PHP - ldap_bind error expects parameter 1 to be resource, boolean given

1
votes

I want to do an ldap serach using the basic functions of php. I have a problem with the resource returned by ldap connection (function ldap_connect()). It seems to be working fine but I’m getting this warning when it comes to ldap bind :

Warning: ldap_bind(): Unable to bind to server: Can't contact LDAP server in ..

And then ldap_error() returns the following warning :

Warning: ldap_error() expects parameter 1 to be resource, boolean given in..

I made a var_dump to see the value returned by ldap_connect. Here is the complete code:

<? php
$host = "ldaps://valid.host.name.fr";
$port = 636;
$username = 'uid=HEDE45,ou=Applis,dc=ldapannuaire';
$password = 'mdp1234';
$baseDn = 'dc=ldapannuaire';
$person = 'JACKSON';
$filter="(sn=$person*)";

$connectStr = $host.":".$port;

echo "Connecting ...\n";
$ds = ldap_connect($connectStr);

ldap_set_option($ds, LDAP_OPT_PROTOCOL_VERSION, 3) or die('Unable to set LDAP protocol version');
ldap_set_option($ds, LDAP_OPT_REFERRALS, 0) or die('Unable to set LDAP referrals'); // We need this for doing an LDAP search.

if ($ds) { 
    echo "Binding ...\n";
    var_dump($ds);
    $bind = ldap_bind($ds, $username, $password);
    ldap_error($bind);
    if ($bind) {
        echo "LDAP bind successful...\n";
        $search = ldap_search($ds, $baseDn, $filter) or exit("Unable to search LDAP server, response was: " . ldap_error($search));
        // Search users 
        $info = ldap_get_entries($ds, $search);
        echo $info["count"]." entries returned\n";
        // close connection
        ldap_unbind($bind);
    } else {
        echo "LDAP bind failed...\n";
    }
}
ldap_close($ds);

I execute my code in an SSH terminal using the command line. I get the following result: 

[webadmin@myserverfaraway~]$ /software/apache/apa_2.2.24/php-5.3.23/bin/php -c /myproject/apache_2.2.24/php_5.3.23/conf/php.ini  /myproject/apache_2.2.24/htdocs/chrons/searchPeople.php
Connecting ...
Binding ...
resource(8) of type (ldap link)

Warning: ldap_bind(): Unable to bind to server: Can't contact LDAP server in /myproject/apache_2.2.24/htdocs/chrons/searchPeople.php on line 21

Warning: ldap_error() expects parameter 1 to be resource, boolean given in /myproject/apache_2.2.24/htdocs/chrons/searchPeople.php  on line 22
LDAP bind failed...
[webadmin@myserverfaraway ~]$

I don’t understand why after the bind, I have a boolean instead of having the ldap resource link (resource(8) of type (ldap link)).
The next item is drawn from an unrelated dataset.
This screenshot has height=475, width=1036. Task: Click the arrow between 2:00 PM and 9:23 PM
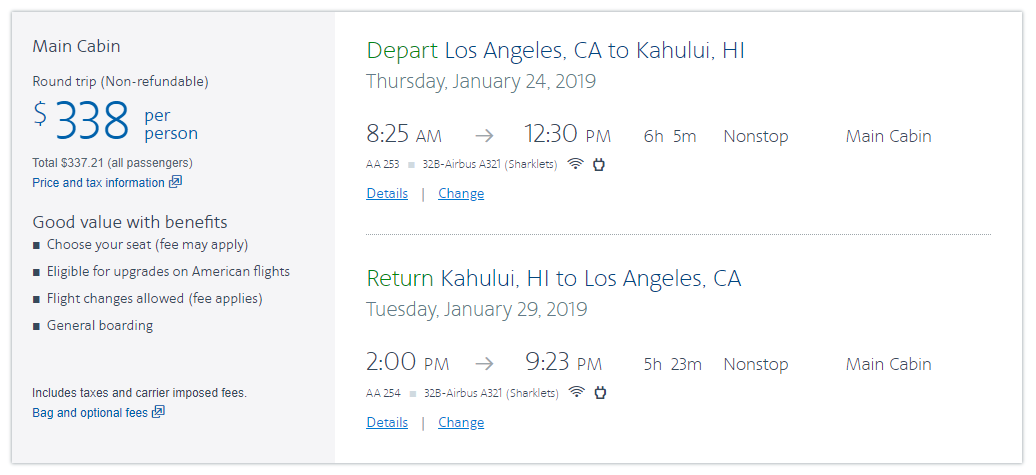pyautogui.click(x=484, y=364)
Can someone help me find the problem?

Thanks..

1
phpldap
From php.net/manual/en/function.ldap-connect.php If the syntactic check fails it returns FALSE. Could that be the case here? Add this to your ldap_connect to know if it worked: or die("Could not connect to $connectStr"); - Nic3500
What happens if you connect using two parameters (for host and port) instead of using a full LDAP URI ? e.g. $ds = ldap_connect('valid.host.name.fr', 636); - EricLavault
i'm getting "success" as a response after ldap_connect. thanks for the warning, it was a copy-past error @RathanNaik - cglvli
it does the same thing, i've tried that too. thanks anyway @EricLavault do i miss a configuration ? - cglvli
Have you tried to perform run this query through CLI using ldap_search ? - EricLavault

1 Answers

2
votes

It looks like a nonvalid certificate error. ldap_connect() will always return a resource even an error occurs.

Regarding documentation;

ldap_connect() will always return a resource as it does not actually connect but just initializes the connecting parameters. The actual connect happens with the next calls to ldap_* funcs, usually with ldap_bind().

If you are using a nonvalid cert, you can force to accept it configuring

/etc/openldap/ldap.conf

with

TLS_REQCERT allow or TLS_REQCERT never directives.

If you do not have permission to modifiy the conf file , simply you can set environment variable in the beginning of your script by putenv('LDAPTLS_REQCERT=allow'); or putenv('LDAPTLS_REQCERT=never');

As a tip, you can set LDAP_OPT_DEBUG_LEVEL to 7 to see further details of your connection by adding ldap_set_option(NULL, LDAP_OPT_DEBUG_LEVEL, 7); to your script.